O movimento, promovido pelo Casa para Viver, alerta para a crise habitacional que atravessa o país. O aumento contínuo dos preços das casas, tanto para compra como para arrendamento, está a excluir grande parte da população do acesso a habitação digna. Em Lisboa, os preços já ultrapassam os 5 mil euros por metro quadrado, enquanto salários se mantêm estagnados, com mais de metade dos trabalhadores a receber menos de mil euros por mês.
Segundo os promotores, as recentes medidas anunciadas pelo Governo não resolvem o problema e, em muitos casos, agravam a crise. A classificação de rendas elevadas como “moderadas” e os benefícios fiscais atribuídos a senhorios e investidores têm contribuído para a subida generalizada dos preços, transferindo recursos públicos para interesses privados. Ao mesmo tempo, mecanismos de regulação, como limites aos aumentos de rendas e medidas de contenção do alojamento local, têm sido enfraquecidos, favorecendo a especulação imobiliária.
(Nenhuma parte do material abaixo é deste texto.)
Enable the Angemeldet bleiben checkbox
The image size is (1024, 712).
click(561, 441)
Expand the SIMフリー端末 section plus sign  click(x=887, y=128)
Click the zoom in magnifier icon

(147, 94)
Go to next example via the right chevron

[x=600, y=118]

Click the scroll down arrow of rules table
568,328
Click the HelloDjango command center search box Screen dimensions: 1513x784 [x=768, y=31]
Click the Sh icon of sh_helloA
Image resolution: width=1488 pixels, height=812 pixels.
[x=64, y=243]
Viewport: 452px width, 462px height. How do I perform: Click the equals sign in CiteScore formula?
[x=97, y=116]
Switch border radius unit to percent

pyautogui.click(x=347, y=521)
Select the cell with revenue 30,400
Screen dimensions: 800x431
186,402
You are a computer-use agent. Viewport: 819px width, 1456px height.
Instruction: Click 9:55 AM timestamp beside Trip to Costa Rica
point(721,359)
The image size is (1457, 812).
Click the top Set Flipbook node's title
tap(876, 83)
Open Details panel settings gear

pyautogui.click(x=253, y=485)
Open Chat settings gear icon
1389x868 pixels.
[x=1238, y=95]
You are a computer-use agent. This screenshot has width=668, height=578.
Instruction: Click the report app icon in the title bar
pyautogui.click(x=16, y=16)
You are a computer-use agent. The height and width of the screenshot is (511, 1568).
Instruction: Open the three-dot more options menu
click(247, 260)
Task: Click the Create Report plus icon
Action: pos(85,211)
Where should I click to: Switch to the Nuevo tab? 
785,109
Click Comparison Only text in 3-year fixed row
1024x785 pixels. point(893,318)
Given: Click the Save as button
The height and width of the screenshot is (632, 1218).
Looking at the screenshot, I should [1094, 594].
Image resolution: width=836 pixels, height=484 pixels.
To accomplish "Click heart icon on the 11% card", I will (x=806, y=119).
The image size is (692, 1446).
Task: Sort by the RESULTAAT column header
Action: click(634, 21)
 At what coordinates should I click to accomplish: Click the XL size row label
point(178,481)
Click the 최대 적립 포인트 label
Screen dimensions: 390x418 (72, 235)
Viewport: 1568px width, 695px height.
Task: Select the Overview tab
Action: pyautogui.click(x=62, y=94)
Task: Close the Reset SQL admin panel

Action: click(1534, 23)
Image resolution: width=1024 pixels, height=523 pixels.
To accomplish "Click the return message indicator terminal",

As consequências sociais da crise são cada vez mais visíveis, incluindo despejos, sobrelotação habitacional, precariedade extrema e exclusão social, afetando também pessoas sem acesso a condições básicas de habitação.
O movimento Porta a Porta defende medidas estruturais para resolver a crise, incluindo: Diminuir taxas de juro e exigir que os bancos paguem; estabilizar e renovar contratos de arrendamento; garantir rendas comportáveis e reguladas; fim dos despejos sem alternativa de habitação digna; combater a informalidade no arrendamento e aumentar a oferta de habitação pública e alojamento público estudantil.